Anarkia en Andalusia: Greil Marcus, Spanish Punk, and Me
“I think I wrote that punk produced better art than all the avant-garde movements before it. And I meant that.”
So said Greil Marcus, the great rock writer, during his long, introspective, and illuminating interview with Simon Reynolds, which the Los Angeles Review of Books has been posting in mesmerizing segments. In the latest section, part 3 of 4, Marcus discussed Lipstick Traces, his groundbreaking book subtitled A Secret History of the Twentieth Century--in which, as he puts it, “I spent five hundred fucking pages trying to make this case, that the Sex Pistols had an entire tradition — an unspoken, unheard, invisible tradition — behind them. They were the avant-garde taking its revenge on the 20th century, and saying, ‘Now, you’re going to have to listen to us whether you like it or not.’” He got there by way of Dada and the Situationists, and Malcolm McLaren and Johnny Rotten, and the medieval heretics and the Brethren of the Free Spirit—to name but a few.
I had met Marcus while I was fact-checking his articles at Artforum; though he was victim of one of my most famous typos—the “Butthole Surgers“—he hired me anyway to photo edit Lipstick Traces. And when I told him about the punks I was meeting in Priego de Córdoba, the Andalusian town I frequented in the ‘mid-80s, he helped me land an assignment from the Village Voice. The LA Review has just republished my 1988 piece on its blog.
For me, it was a chance at my first big story. For Marcus, as he explains to Reynolds, the story illustrates one of the great truths about punk: “it’s never revived, it’s rediscovered.”
As he describes it, “These kids come up to her and say, ‘We’re punkys, we have these Sex Pistols records, but we don’t know what they mean… Could you translate them for us?’ So she writes all the lyrics to the songs out in Spanish… Now they start singing the songs in Spanish on the street, but they also start hearing the songs in a way they never could before, with all of the rage and the dynamics and exploding walls in the songs intact, but with the slogans and the signposts too.

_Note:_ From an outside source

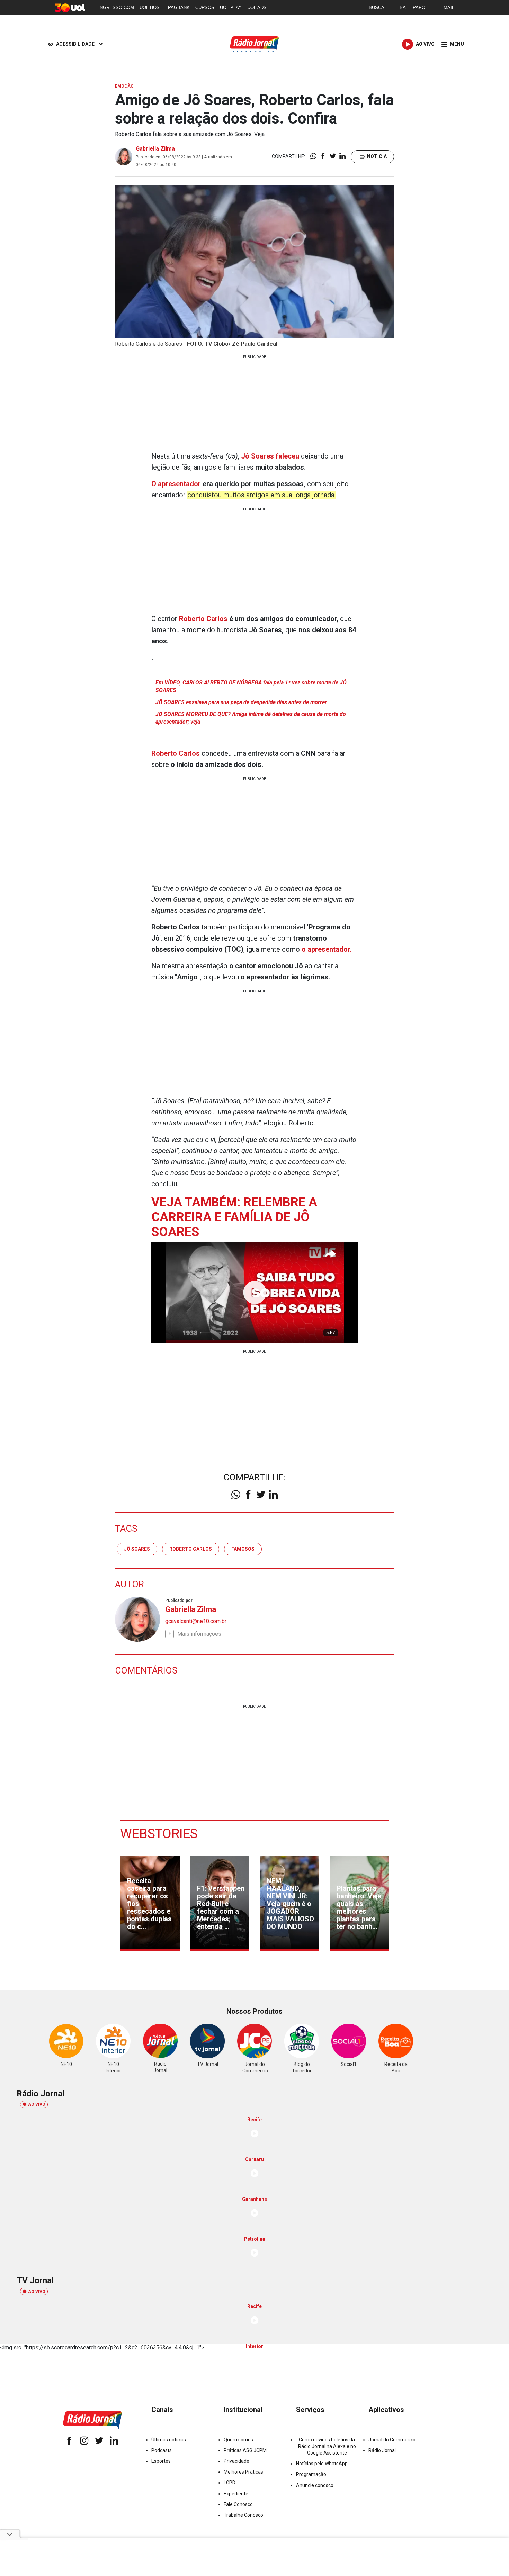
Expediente (236, 2493)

They begin to delve into the history of their own town and discover forgotten anarchist traditions. They discover how the anarchist movement was repressed during the Spanish Civil War. They begin to realize that they are part of a historical continuum. There has been a conspiracy of silence to deprive them of knowledge of their own real legacy. And then they go off and live their lives, with a sense of resentment and deprivation and anger that they didn’t have before. That’s the punk story. And that was not a revival; that was a rediscovery.”
I was delighted to see my old article get new legs. Even now, some of those lyrics still resonate in my head, especially Kortatu’s chant, “La Cultura— es Tortura.” Who doesn’t feel that way sometimes?